__Brief__.
Continue the personal account of grieving over Gwen Araujo's murder, starting after its final sentence.

__Document segment__.

In late 2002 I heard about the murder of Gwen Araujo in the US, her death hit me really hard, I grieved for her as if she was a close family member of friend, but I couldn't work out exactly why I took it so personal. At the time I was going through a very rough patch (which is a story in itself), so I put it down to the loss of her youth and beauty and the fact that like me, she felt lost, unsure of her path in life, felt out of place... a freak.
As time went by I got over it... life, or rather, existence, continued much the same as before.
In August of this year I travelled 300 miles to trial living with my parents, I knew I couldn't carry on living the way I was, especially as I wasn't getting on with my housemates/roomies (both of which are painfully typical selfish, intolerable, quick tempered 'males').
Things went really well up here, I spent a lot more time out of games and more in real world, this also allowed me to think more, but it certainly didn't help my agoraphobia and social phobia. Luckily my family are very understanding and supportive.
Then the second trail of Gwen Araujo's murderers hit the headlines and brought everything I'd felt in 2002 back. This time I have been better equipped to deal with it. I was grieving again, so decided to go find out more.

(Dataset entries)
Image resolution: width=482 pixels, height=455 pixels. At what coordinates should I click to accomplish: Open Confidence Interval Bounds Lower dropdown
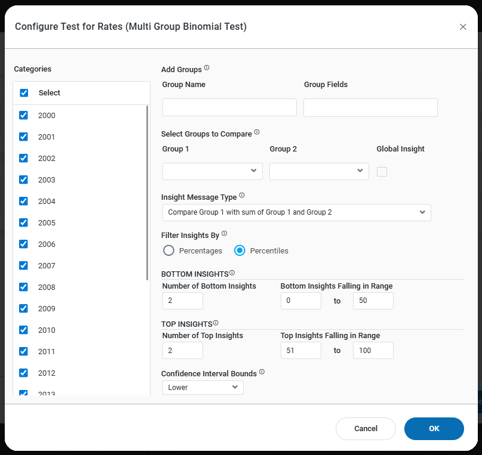tap(202, 388)
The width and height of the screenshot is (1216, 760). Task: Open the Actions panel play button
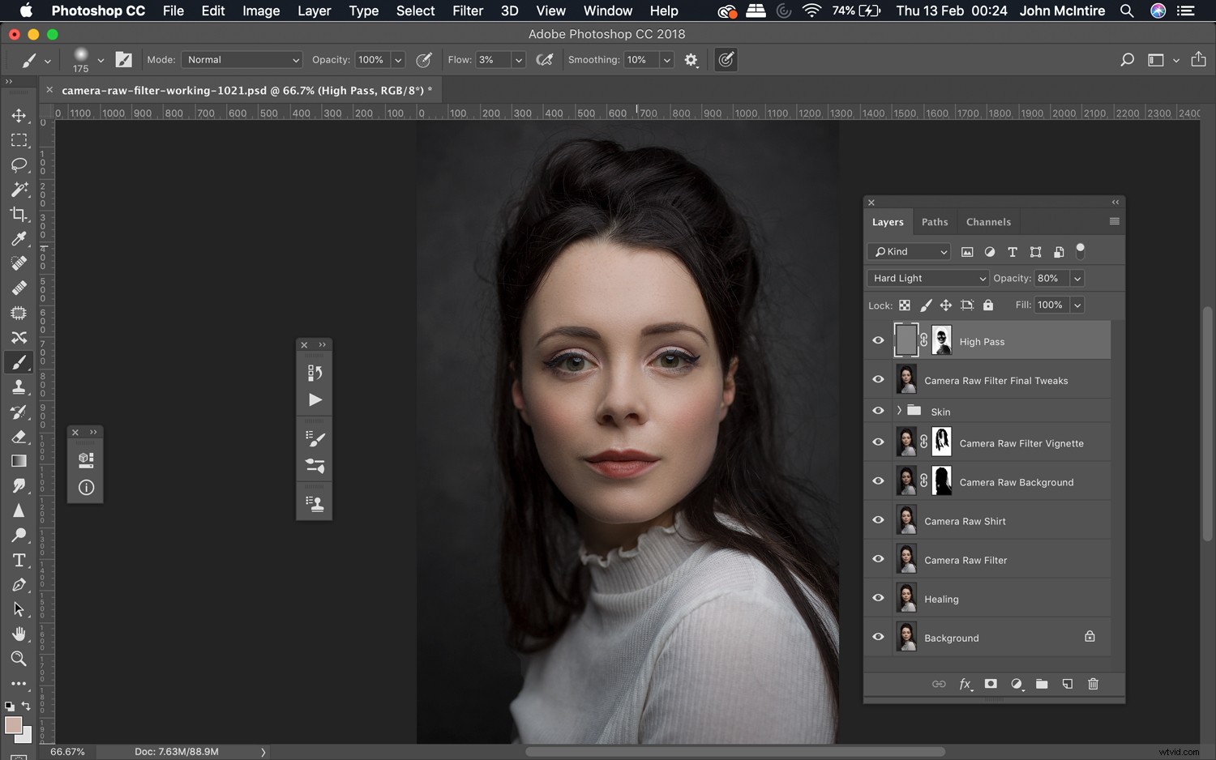click(x=314, y=399)
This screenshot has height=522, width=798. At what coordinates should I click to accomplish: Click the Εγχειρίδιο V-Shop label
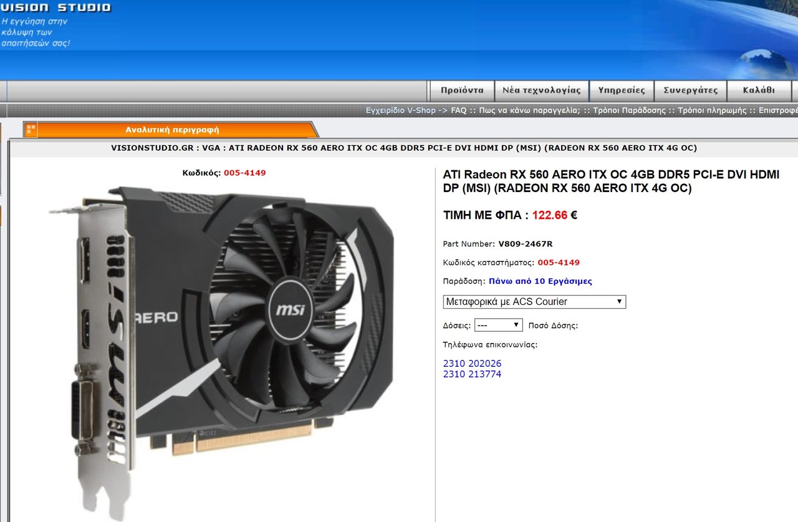pyautogui.click(x=400, y=110)
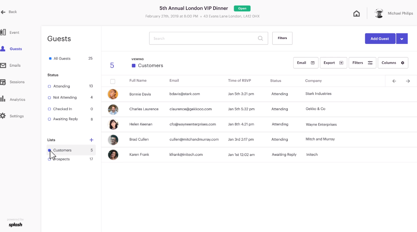This screenshot has width=417, height=232.
Task: Open the Columns settings menu
Action: (393, 63)
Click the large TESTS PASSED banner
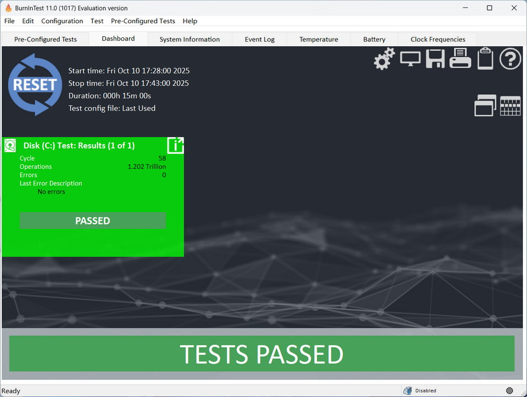The width and height of the screenshot is (527, 397). (x=262, y=354)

__Answer to the problem__.
In doing so I started to realise a lot of things about myself, and I started to wonder if I wasn't the person I thought I was, I wondered if in fact I was female deep inside.
Whilst waking up to all these things I found myself exclaiming "I can't be gay!"... and stopped short in horror, as this was something one of Gwen Araujo's murders had said. I was disgusted with myself, so I decided to do more research, to find out more about the issues Transgenders face.
Of course I soon discovered that many Transgenders are not gay... this was a major leap forward in understanding for me, I felt as if the roof had fallen on my head.
I contacted the webmaster of Gwen Araujo Memorial Website, and over the next few days we exchanged some wondrous mails, she never led me along or put thoughts into my head, but reading each one was like putting a pair of spectacles on. However, she has been very busy lately, so our communication has slacked off a bit.
I started to wonder if my agoraphobia and social phobia was caused because I am an 'actor' playing a badly hammed up male role, and that in fact the female in me is the real 'me'. I have also considered that I could be totally wrong about this, it's too easy to latch onto something that may explain or 'cure' the issues I have.
In desperation for someone to talk to I searched around the web for transgender communities, and thus found "Susan' Place", and the wonderful people therein. They pull no punches, they don't make things sound easy just to make you feel better, because life as a TG is not easy by any stretch of the imagination. I cherish their utter bluntness, they wont tell me that black is grey just to make me feel better, black is soooo black that it hurts, and you better get used to it girl!
Even so I feel desperately alone, my emotions are on a rollercoaster, I feel short bursts of excitement and motivation over what I think I am, followed by depression because I may be wrong, or may not be able to transition if that is what I need to do.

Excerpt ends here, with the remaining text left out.